• **Arbeitsaufträge**:
**a.** Welche Schattenseiten des Partners führt der Text über Eros und Partnerbilder als Beispiele an? Nenne alle.
**b.** Setze den Text über Eros und Partnerbilder im Anschluss an seinen letzten Satz fort.

• **Vorliegender Text**:
== == ==

Wir alle leben mit Vorstellungen und Bildern von unserem Idealpartner. Diese Bilder, gefärbt mit erotischen Inhalten, haben ihren Platz in der Phantasie und im Unbewussten. Genährt werden sie durch Medien und Werbung, deren Hintergrund ökonomisch bedingt ist. Ständig prasseln Informationen auf uns ein, welche unser Frau- bzw. Mannbild prägen. Diesen halbbewussten Prägungen können wir uns kaum entziehen. Schließlich lernen wir einen Partner kennen und das projizierte Traumbild manifestiert sich in einem fleischlichen Gegenüber. – Sex ist die Frucht und nicht die Wurzel.

Eros und Phantasie

 

Der kokette Blick, der verheißungsvolle Freuden verspricht, das Locken und Blocken mit Gestik und Mimik, die bestimmte Art und Weise, sich erotisch zu geben, sind teilweise antrainierte Verhaltensweisen, die ihre lustvolle Wirkung selten verfehlen. Rauschhaft werden lustvolle Wochen und Monate gelebt, oft getragen auf der Grundlage von Illusionen. Der Rausch hält die Illusion am Leben. Bald aber beginnt die Realität die Illusion wie ein Messer kompromisslos zu zerschneiden. Das, was im anderen schon von Beginn an wahrgenommen wurde, präsentiert sich nunmehr deutlich. Wir erleben im anderen die Schattenseiten, z.B. das Klammern, das Sich-Unabhängig-Geben, die Sprachlosigkeit usw. Wir erkennen nicht die wechselseitige Beeinflussung unserer eigenen beziehungsexistentiellen Themen. Wir sind von Anfang an mit den Ärgernissen und Stärken des Partners verbunden. Dieser Vorgang ist überwiegend unbewusst. Das heißt, unser Partner repräsentiert unsere eigenen geliebten oder auch gehassten Anteile. Ob wir wollen oder nicht, wir sind ein Teil von ihnen. Im Anderen können wir sie ablehnen oder lieben lernen, soweit wir uns selbst lieben können.

== == ==

• **Bereitgestelltes Material**:
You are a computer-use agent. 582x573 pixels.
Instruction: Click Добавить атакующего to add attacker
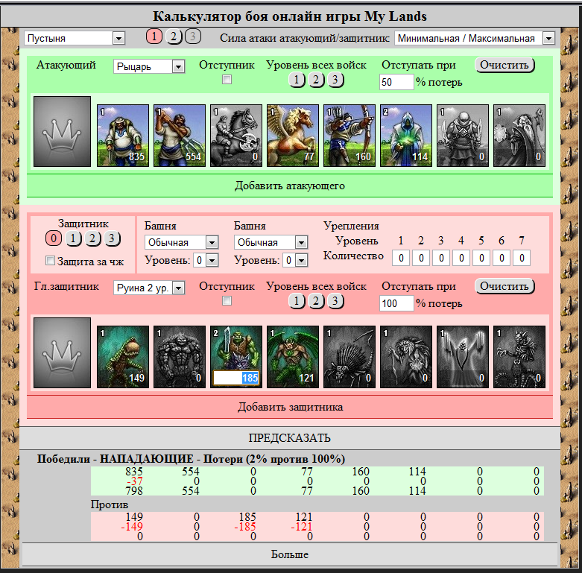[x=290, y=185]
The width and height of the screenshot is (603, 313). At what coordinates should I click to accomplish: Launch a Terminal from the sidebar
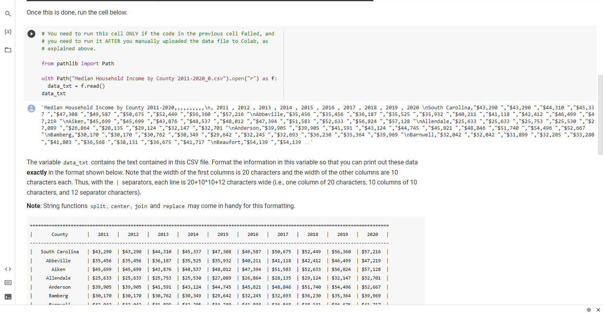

== == ==

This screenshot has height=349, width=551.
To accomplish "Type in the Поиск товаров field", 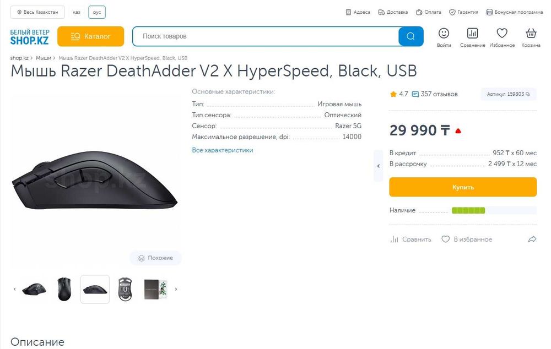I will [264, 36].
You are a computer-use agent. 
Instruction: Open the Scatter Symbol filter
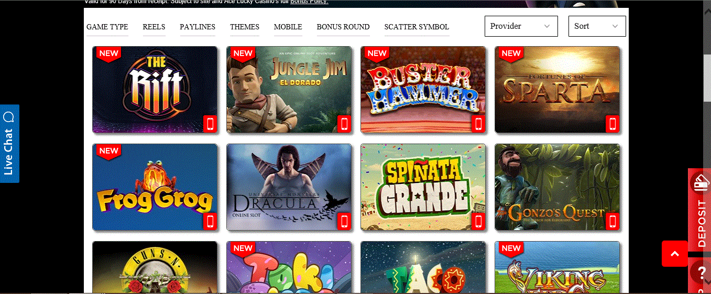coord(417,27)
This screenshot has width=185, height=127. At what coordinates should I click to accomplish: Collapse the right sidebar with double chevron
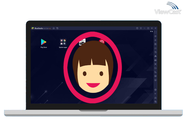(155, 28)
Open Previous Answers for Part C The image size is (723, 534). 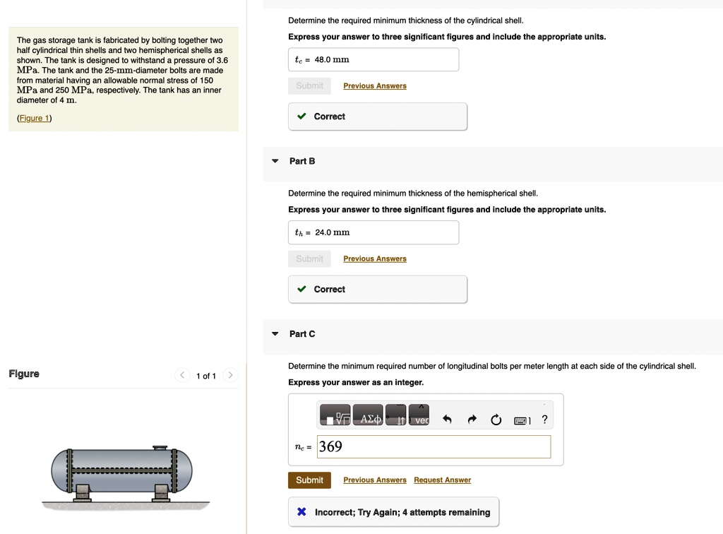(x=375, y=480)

== == ==

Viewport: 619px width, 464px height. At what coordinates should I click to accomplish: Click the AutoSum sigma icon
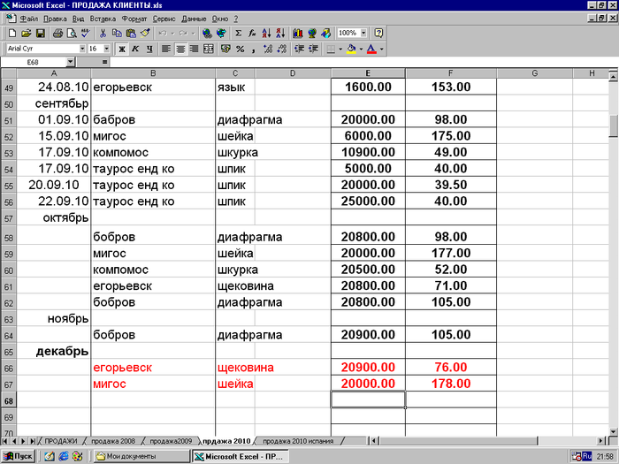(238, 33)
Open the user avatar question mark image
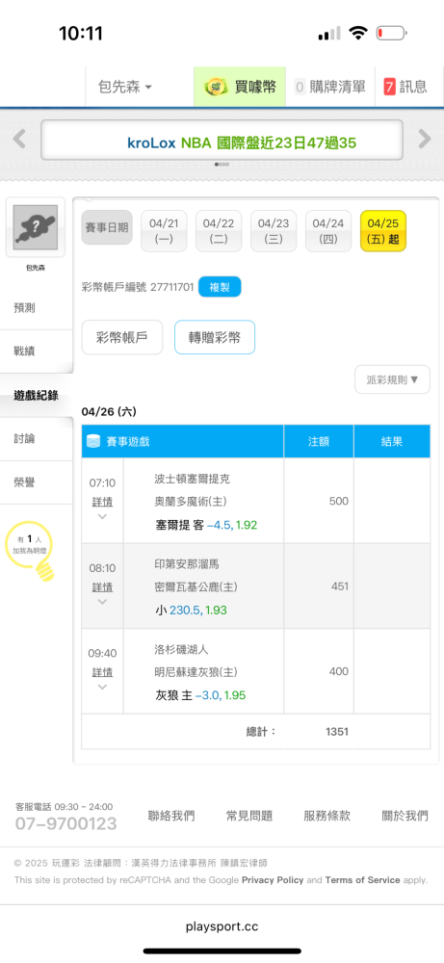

== == ==

• **Antworten**:
**a.**
- das Klammern
- das Sich-Unabhängig-Geben
- die Sprachlosigkeit

**b.**
 

Eros und Realität

Die Chance, der Wirklichkeit ins Auge zu sehen, ist der Prozess, sich nunmehr menschlich, mit Schwächen und Stärken wahrzunehmen und in zweiter Instanz sich seinem Gegenüber so zu zeigen. Das heißt, wir bringen unsere Wirklichkeit in Kontakt zum Partner. Diese Wirklichkeiten bestehen aus Angst, Sehnsucht, Wut, Verletzlichkeit, Scham, Freude und Spiritualität. Das braucht Mut. Es ist eine Herausforderung. Oft folgen dieser Schnittstelle Beziehungskrisen. Bindungen lösen sich auf, bis zum nächsten Spiel der Rollenverliebtheit. Auf diesem vereinfachten Schema gedeiht und verblüht eine Vielfalt von Beziehungen. „Phantasie-Eros“ zieht sich zurück.

 

Was ist passiert?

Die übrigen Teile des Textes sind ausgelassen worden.